• **Documento**:
La lectura de los resultados de las recientes elecciones europeas confirma, en el nivel de las filiaciones (o las preferencias, como se suele decir en el marketing electoral), lo que en el mundo de las percepciones ya era evidente desde la crisis de 2008: la agonía o el desgaste del paradigma socialdemócrata. Dos sucesos abonan argumentos a esta lectura: la inesperada renuncia de Alfredo Pérez Rubalcaba, el hombre más clave del PSOE, y la sorprendente recepción de la melancólica interpretación que Thomas Piketty propuso recientemente sobre la condición del Kapital a principios del siglo XXI.

Nadie como Rubalcaba convirtió al PSOE en un instrumento de la confiscación y el desmantelamiento de las políticas sociales que el propio PSOE edificó en los años 80. Pero el caso español no es el único. Lo mismo acontece en sus equivalentes en Francia, Inglaterra, Alemania, Austria y, en menor medida, en los países nórdicos. La escena socialdemócrata se encargó de legitimar, en nombre de la eficiencia y la sobrevivencia, lo que la derecha convirtió en su programa de restructuración europea: transformar los Estados nacionales en filiales del sistema financiero global. Y de paso adoptó (por ósmosis, sin mayor elaboración ni reflexión) la doctrina liberal como una visión del mundo. En esa escena, los antiguos partidos socialistas de los años 50 y 60 y sus figuras, los Willy Brandt, los Olof Palme, aparecen como una suerte de izquierda radical a la que hay que desdentar. Su legado lo ocupan el patetismo de Tony Blair, José Luis Rodríguez Zapatero o François Hollande.

• **Datos guardados**:
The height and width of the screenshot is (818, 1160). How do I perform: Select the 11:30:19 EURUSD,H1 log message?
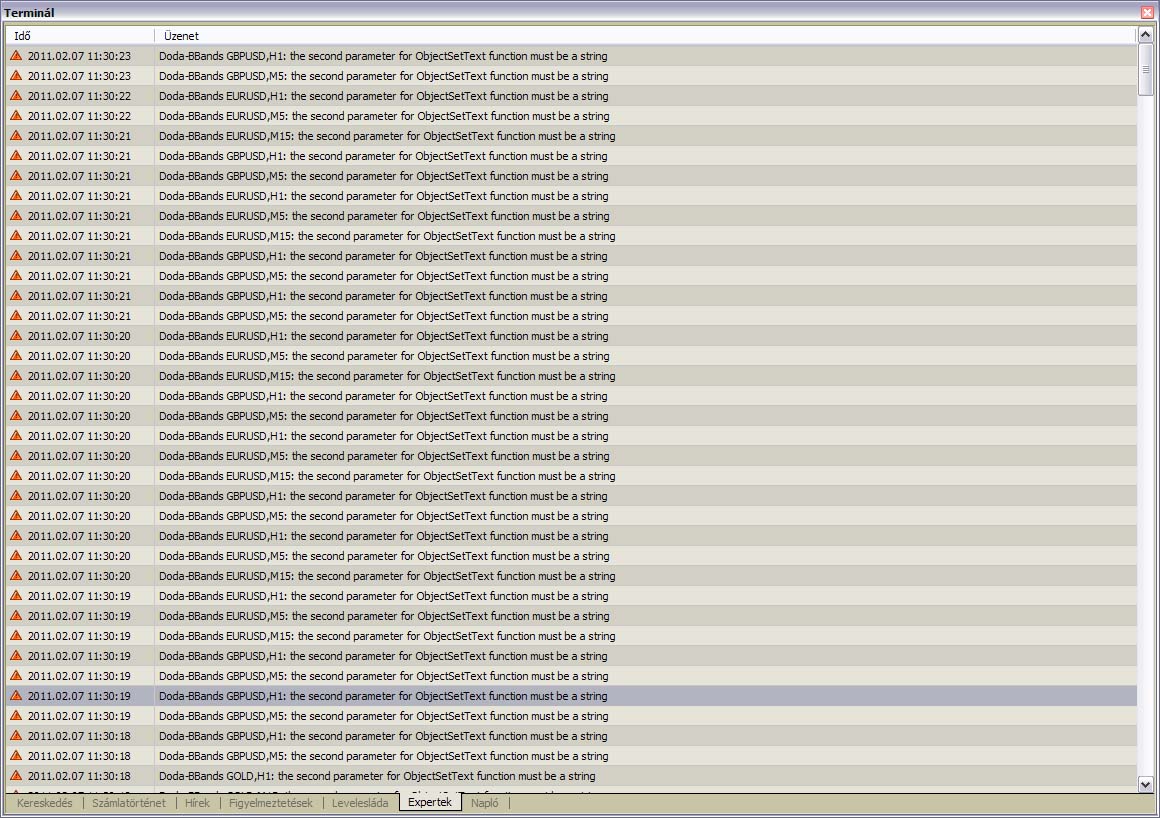pyautogui.click(x=383, y=596)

• **Tareas escritas**:
1. Contesta estas preguntas sobre el texto de la socialdemocracia europea:
(a) ¿De quién es la renuncia que el texto presenta como uno de los dos sucesos que apoyan su lectura?
(b) ¿En qué década edificó el PSOE las políticas sociales que luego se desmantelaron?
(c) ¿Qué tres figuras ocupan el legado de los antiguos partidos socialistas?
2. Sigue escribiendo el texto sobre la socialdemocracia europea a partir de su última frase.

• **Lista de respuestas**:
1.
(a) De Alfredo Pérez Rubalcaba.
(b) En los años 80.
(c) Tony Blair, José Luis Rodríguez Zapatero y François Hollande.

2.
La lectura que sugiere Piketty del capitalismo actual guarda un sesgo melancólico porque apunta a transformar sus ordenamientos básicos desde un lugar político que desapareció prácticamente desde los años 80: la intervención fiscal contra quienes hoy vuelven inconcebible (inoperable) cualquier forma de soberanía fiscal, las redes globales del capital. Es algo así como intentar transformar en vegetarianos a un león o un tiburón.

La pérdida de votos socialistas en las recientes elecciones europeas se escabulló en dos direcciones: unos emigraron hacia el centro-derecha y otros se sumaron (en España, Grecia, Italia, Alemania y Francia) al retorno de un antiguo y nuevo fantasma: la izquierda antisistémica (o, por lo pronto, al discurso anticapitalista de una nueva izquierda, lo cual habría sido inconcebible hace un par de años). Todavía lejos de ser relevantes, se trata (en la abigarrada geopolítica electoral europea) de un significativo número de votantes.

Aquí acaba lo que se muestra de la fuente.